PROBLEM TO WORK ON - Rewrite the part of the material that opens with the line containing "Select the 电脑诊所 tab" and closes with the line containing "(x=556, y=71)", renaming "Viewport" to "Display area" and leaving everything else unchanged. Omit the pictures from your answer.

DATASET CONTENT -

★ ★ ★ ★

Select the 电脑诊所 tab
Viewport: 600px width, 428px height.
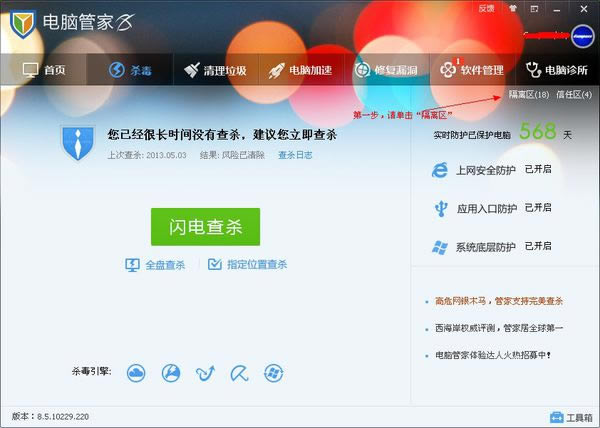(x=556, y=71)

★ ★ ★ ★

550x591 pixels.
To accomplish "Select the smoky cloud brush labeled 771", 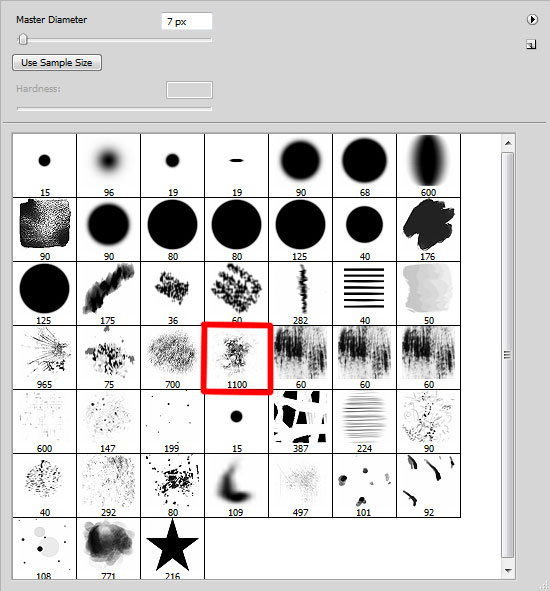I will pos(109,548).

★ ★ ★ ★

CORRECT ANSWER -
Select the 电脑诊所 tab
Display area: 600px width, 428px height.
(x=556, y=71)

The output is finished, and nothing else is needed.